Fig. 1 Tobacco seedlings germinated on 1/2 MS medium.

Trouble 2: The buds from tobacco seeds show a phenotype of tall stems and small leaves.

Fig. 2 Germinated tobacco seedlings show a phenotype of tall stems and small leaves.

Analysis: Tall stems and small leaves may be caused by short light hours, dim light, or excessive watering.
Solution: If conditions permit, try to grow tobacco in a light incubator and set the parameters: temperature (20-25°C), light (10,000–15,000 lux), and photoperiod (16h light/8h dark). At the same time, follow the principle of moderate watering to keep it moist but avoid waterlogging.

Trouble 3: White fuzz grows on the surface of the soil where tobacco is grown, affecting the growth of the plants

Fig. 3 The soil surface of tobacco planting has a layer of white fuzz.

Analysis: White fuzz is often the result of mold growth. Keeping the soil surface too moist provides an ideal environment for mold to grow.
Solution: Sterilize the soil before use; spray the soil surface with fungicides that are harmless to plants; control the frequency of watering, and do not over-water.

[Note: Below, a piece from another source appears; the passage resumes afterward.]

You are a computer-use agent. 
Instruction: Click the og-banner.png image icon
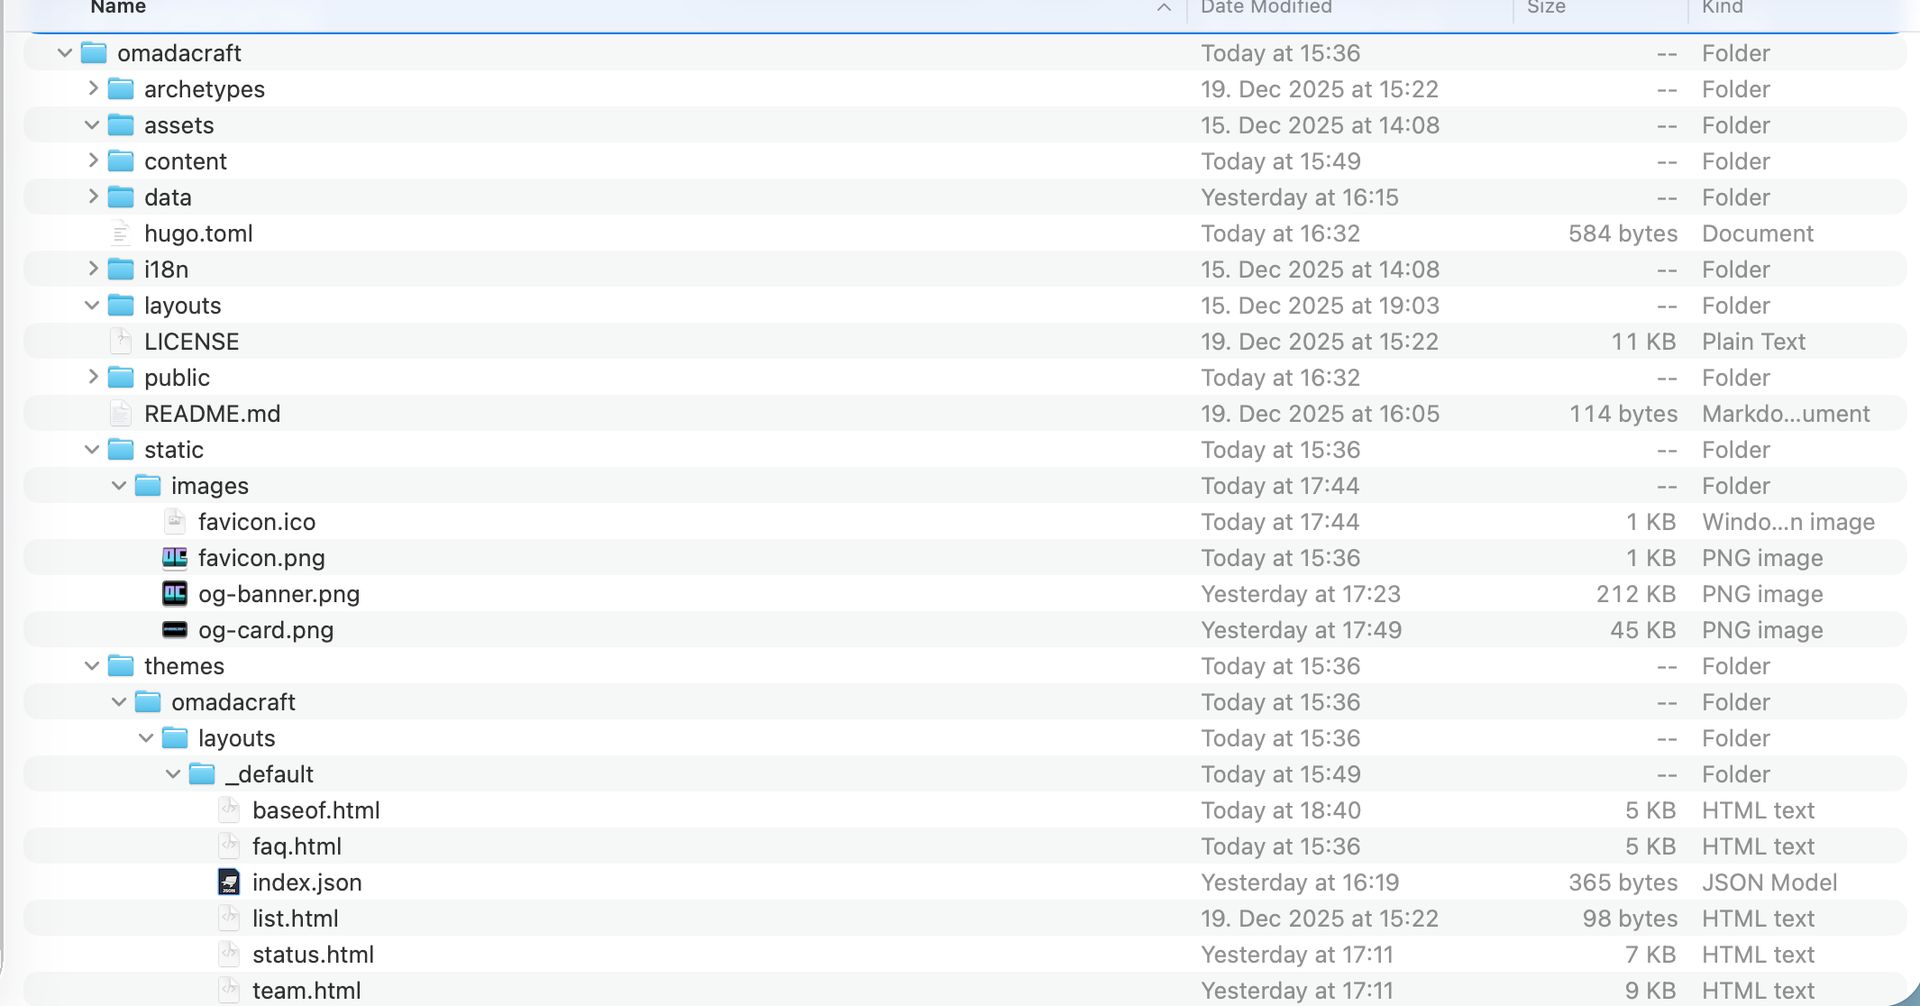coord(175,594)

Section Ⅱ: Agrobacterium-mediated transient expression in tobacco

leaves

Trouble 4: It is difficult to inject the Agrobacterium solution into the experiment using a syringe.

Fig. 4 Using a syringe to inject Agrobacterium solution into tobacco leaves.

Analysis: The selected leaves are too old or the injection site is located in the veins of the leaves, which will result in difficult injection.
Solution: Select smooth and tender leaves or choose to inject during the day when the stomata of the leaves are open rather than at night when the stomata are closed. You can also use a needle to pierce a small hole before injecting, which can make the injection easier.

Fig. 5 Schematic diagram of tobacco in ideal conditions for experiment and correct injection operation.

Trouble 5: Tobacco leaves wilt after injection.

Fig. 6 After the bacterial solution was injected, the leaves became wilted.

Analysis: The Agrobacterium solution injected into the body will cause certain damage to the leaves. If too much bacterial solution remains on the surface of the leaves, it will also cause the leaves to wilt.
Solution: Appropriately reduce the concentration of the injected bacterial solution, and ensure that a single multi-dose injection is used instead of multiple small-dose injections to reduce leaf damage caused by more trauma sites. After the injection, be sure to discard the excess bacterial solution on the leaves.

Summary

A negative result in an experiment may be caused by multiple factors. Our troubleshooting may not be comprehensive, but we hope you can get some inspiration to improve your experiments.

References

[1] Reed, J., & Osbourn, A. (2018). Engineering terpenoid production through transient expression in Nicotiana benthamiana. Plant cell reports, 37(10), 1431-1441.
[2] Sheludko, Y., Sindarovska, Y., Gerasymenko, I., et al. (2007). Comparison of several Nicotiana species as hosts for high‐scale Agrobacterium‐mediated transient expression. Biotechnology and Bioengineering, 96(3), 608-614.